Forty years ago, the VW Golf arrived on our shores. Tagged as “Rabbit” from 1975 to 1984, the spunky little hatchback proved a worthy successor to the beloved Beetle.
The seventh-generation version continues those winning ways. Bigger, lighter and more fuel efficient, the 2015 Golf comes with either two or four doors and —for the first time ever — turbocharged, direct-injected engines. Buyers can choose either a 1.8-liter four-cylinder (with a 5-speed manual or a 6-speed automatic transmission) or a new 2.0-liter four-cylinder diesel (with a 6-speed manual or a 6-speed dual-clutch automatic transmission).
The 1.8-liter gas engine produces 170 horsepower — the same as the outgoing version — but torque is increased to 200 pound-feet and is available much lower in the rpm band, which means quicker, more responsive acceleration.
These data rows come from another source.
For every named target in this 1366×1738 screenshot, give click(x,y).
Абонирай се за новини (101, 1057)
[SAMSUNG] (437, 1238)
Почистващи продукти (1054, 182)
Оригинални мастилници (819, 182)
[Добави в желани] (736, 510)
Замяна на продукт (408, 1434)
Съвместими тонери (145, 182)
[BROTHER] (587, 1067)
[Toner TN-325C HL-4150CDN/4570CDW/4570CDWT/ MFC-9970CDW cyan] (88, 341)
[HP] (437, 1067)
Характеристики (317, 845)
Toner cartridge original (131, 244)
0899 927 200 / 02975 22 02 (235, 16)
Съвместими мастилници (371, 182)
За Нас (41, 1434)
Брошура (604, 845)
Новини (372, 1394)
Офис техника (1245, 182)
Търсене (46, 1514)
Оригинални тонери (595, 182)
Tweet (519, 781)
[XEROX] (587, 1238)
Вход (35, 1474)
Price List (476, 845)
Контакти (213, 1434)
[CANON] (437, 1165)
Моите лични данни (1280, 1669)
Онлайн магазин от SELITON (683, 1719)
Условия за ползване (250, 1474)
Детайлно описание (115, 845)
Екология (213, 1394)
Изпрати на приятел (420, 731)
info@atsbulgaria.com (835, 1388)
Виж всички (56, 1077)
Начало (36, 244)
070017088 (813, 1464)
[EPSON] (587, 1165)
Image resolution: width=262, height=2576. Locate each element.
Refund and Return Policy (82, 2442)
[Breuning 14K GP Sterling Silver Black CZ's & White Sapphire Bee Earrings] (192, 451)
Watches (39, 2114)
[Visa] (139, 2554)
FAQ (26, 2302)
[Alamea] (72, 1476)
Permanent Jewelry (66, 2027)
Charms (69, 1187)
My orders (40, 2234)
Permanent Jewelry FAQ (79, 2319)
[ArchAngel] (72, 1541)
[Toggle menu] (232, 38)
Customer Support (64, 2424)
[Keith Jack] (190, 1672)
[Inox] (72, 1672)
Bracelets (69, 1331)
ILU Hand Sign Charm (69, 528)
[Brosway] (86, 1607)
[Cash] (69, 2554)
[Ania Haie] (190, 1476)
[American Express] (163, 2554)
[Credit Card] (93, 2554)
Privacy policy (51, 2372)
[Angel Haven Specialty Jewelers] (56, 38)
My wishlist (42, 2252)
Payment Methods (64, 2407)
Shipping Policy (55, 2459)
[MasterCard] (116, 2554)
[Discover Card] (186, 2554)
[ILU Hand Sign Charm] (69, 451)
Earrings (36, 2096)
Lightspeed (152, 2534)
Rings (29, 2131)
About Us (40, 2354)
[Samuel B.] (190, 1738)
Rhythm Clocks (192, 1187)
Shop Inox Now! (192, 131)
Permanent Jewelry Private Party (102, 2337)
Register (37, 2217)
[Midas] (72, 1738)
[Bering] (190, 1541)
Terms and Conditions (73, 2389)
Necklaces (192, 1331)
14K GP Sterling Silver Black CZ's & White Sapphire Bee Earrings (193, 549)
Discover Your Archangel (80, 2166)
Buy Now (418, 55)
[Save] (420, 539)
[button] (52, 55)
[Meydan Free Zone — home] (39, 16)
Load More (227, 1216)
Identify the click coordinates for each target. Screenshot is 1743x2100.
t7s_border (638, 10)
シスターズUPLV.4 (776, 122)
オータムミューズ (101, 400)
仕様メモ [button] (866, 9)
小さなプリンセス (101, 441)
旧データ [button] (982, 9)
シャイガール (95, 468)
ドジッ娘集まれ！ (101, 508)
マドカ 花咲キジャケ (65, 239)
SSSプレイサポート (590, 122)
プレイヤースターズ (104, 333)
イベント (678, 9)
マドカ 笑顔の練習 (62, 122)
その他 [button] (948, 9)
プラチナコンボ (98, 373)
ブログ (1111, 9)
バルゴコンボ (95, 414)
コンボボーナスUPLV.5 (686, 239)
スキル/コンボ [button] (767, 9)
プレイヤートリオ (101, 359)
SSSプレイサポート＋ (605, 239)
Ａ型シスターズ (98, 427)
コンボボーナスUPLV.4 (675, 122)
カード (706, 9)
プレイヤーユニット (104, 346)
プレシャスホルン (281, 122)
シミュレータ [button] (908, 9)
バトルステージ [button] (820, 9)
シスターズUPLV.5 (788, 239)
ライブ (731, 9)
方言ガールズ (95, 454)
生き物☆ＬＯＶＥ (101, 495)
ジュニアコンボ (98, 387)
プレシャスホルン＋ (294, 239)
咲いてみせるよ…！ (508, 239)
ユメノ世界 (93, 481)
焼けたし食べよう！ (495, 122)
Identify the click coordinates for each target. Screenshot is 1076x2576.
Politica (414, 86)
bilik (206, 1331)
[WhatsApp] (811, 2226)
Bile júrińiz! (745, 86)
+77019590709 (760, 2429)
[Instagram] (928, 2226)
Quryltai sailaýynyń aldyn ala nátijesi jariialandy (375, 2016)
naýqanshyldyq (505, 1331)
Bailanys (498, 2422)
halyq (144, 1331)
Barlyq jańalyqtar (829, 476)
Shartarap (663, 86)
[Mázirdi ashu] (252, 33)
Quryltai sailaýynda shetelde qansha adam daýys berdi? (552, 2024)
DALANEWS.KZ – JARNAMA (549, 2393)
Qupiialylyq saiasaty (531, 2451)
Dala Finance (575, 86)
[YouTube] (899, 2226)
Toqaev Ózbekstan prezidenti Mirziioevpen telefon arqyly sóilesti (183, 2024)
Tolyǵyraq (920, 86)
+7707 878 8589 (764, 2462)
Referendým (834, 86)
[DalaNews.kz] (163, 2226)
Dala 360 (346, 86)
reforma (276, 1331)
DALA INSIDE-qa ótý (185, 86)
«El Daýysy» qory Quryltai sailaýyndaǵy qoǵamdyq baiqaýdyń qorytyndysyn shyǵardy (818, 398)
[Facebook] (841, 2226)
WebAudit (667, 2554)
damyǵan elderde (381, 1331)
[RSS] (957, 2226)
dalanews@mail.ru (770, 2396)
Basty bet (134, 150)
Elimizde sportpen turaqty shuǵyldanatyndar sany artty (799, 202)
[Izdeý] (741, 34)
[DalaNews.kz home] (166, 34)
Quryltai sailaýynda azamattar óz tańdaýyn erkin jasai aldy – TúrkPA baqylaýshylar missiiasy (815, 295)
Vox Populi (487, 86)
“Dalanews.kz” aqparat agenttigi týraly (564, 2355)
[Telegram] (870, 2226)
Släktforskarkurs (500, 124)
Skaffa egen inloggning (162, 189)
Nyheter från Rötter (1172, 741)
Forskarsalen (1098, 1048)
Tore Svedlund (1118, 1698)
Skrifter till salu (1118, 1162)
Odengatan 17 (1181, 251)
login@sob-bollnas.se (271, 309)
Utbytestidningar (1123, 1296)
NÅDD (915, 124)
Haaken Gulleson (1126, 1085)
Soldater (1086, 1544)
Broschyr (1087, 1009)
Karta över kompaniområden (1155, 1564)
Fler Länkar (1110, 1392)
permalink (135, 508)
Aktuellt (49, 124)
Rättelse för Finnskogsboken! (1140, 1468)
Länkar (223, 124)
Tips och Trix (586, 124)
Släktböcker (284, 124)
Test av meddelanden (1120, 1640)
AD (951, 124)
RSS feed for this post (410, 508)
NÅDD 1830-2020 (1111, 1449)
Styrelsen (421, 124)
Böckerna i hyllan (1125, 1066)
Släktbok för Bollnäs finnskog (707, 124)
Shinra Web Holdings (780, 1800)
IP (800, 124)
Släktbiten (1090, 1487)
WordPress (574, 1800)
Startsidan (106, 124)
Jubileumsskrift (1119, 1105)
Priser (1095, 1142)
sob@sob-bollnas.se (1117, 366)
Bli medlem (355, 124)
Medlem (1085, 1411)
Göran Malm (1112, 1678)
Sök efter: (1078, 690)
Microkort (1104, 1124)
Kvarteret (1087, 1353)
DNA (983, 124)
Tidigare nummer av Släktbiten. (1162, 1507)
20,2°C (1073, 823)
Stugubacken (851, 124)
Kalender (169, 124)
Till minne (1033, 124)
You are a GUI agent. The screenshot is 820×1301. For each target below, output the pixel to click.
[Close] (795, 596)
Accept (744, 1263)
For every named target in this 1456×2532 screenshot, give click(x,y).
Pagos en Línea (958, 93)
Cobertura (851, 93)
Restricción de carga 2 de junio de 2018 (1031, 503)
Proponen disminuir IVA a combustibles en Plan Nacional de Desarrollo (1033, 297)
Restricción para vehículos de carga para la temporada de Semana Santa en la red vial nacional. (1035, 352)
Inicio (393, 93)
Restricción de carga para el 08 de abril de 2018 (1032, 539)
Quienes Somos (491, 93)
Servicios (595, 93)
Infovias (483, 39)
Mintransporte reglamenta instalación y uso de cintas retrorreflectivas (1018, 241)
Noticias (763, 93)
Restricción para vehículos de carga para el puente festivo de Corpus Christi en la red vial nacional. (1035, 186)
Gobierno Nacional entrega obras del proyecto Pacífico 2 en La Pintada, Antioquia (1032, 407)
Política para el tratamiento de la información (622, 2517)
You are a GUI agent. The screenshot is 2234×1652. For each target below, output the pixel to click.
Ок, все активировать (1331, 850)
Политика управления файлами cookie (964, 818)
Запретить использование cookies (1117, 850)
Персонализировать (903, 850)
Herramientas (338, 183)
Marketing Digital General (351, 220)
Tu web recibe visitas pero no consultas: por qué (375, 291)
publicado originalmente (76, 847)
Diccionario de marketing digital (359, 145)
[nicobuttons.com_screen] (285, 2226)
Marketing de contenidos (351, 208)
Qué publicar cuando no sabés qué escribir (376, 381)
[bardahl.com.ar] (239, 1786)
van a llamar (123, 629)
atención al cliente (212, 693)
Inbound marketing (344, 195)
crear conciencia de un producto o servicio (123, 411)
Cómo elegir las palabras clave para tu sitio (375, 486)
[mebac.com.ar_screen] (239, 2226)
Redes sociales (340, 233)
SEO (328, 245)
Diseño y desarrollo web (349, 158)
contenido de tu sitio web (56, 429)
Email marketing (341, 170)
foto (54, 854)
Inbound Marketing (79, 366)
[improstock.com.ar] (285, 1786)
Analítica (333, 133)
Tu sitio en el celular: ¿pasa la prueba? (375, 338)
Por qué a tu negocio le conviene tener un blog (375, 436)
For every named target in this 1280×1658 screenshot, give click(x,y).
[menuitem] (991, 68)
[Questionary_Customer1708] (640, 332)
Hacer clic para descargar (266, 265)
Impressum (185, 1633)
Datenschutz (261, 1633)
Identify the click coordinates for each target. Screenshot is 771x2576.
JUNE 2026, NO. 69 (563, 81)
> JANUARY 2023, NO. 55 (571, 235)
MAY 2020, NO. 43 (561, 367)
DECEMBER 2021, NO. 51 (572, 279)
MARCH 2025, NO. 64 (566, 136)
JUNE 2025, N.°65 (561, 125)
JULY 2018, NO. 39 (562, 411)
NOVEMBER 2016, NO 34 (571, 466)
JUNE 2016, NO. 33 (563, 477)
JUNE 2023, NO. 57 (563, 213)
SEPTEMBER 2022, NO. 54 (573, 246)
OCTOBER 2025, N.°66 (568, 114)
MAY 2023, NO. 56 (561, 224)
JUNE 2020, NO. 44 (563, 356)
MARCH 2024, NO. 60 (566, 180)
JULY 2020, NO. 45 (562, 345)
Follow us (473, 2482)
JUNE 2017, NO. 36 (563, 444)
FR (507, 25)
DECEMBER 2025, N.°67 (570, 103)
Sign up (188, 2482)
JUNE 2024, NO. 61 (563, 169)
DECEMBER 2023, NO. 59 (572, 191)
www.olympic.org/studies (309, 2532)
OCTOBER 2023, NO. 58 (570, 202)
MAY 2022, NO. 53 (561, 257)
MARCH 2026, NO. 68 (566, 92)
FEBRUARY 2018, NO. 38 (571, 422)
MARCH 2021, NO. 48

The diesel cranks out 150 horsepower and an impressive 236 pound-feet of torque. Fuel economy estimates for the gas engine are 25/37 miles per gallon and 31/42 for the diesel. (Of particular note: the new diesel engine costs $3,000 less than the outgoing version. Given the price, mileage and available grunt, the diesel looks like the way to go.)
The new Golf still looks like a Golf but better. The front end is all new, anchored by a steeply sloping hood that gives the prow a leaner, more athletic look that carries along the sides and rear for a graceful look.
The cabin boasts more shoulder and elbow room and 8 percent more trunk capacity — 16.5 cubic feet up to the parcel shelf and 22.8 cubic feet to the roof. That’s more space than most midsize sedans. With the rear seats folded, the number rises to 52.7 cubic feet, 15 percent larger than before.
The center stack is now angled toward the driver, and white backlighting for the controls makes for an upscale ambiance, as do optional trim levels in chrome, aluminum and piano-black finishes.
Features are generous and include a standard 5.8-inch touchscreen infotainment system (with a smartphonelike touchscreen so you’re not hammering away), Bluetooth and iPod integration, an Automatic Post-Collision Braking System and the XDS Cross Differential System — previously on the sportier GTI model — for better handling and cornering.
With a host of model variants and trim levels, there’s a Golf for just about everybody, especially with a starting price of $17,995. For 40 years, value has been at the heart of VW’s formula for the Golf. Clearly, the corporate suits know a good thing when they see it and don’t intend to mess with success.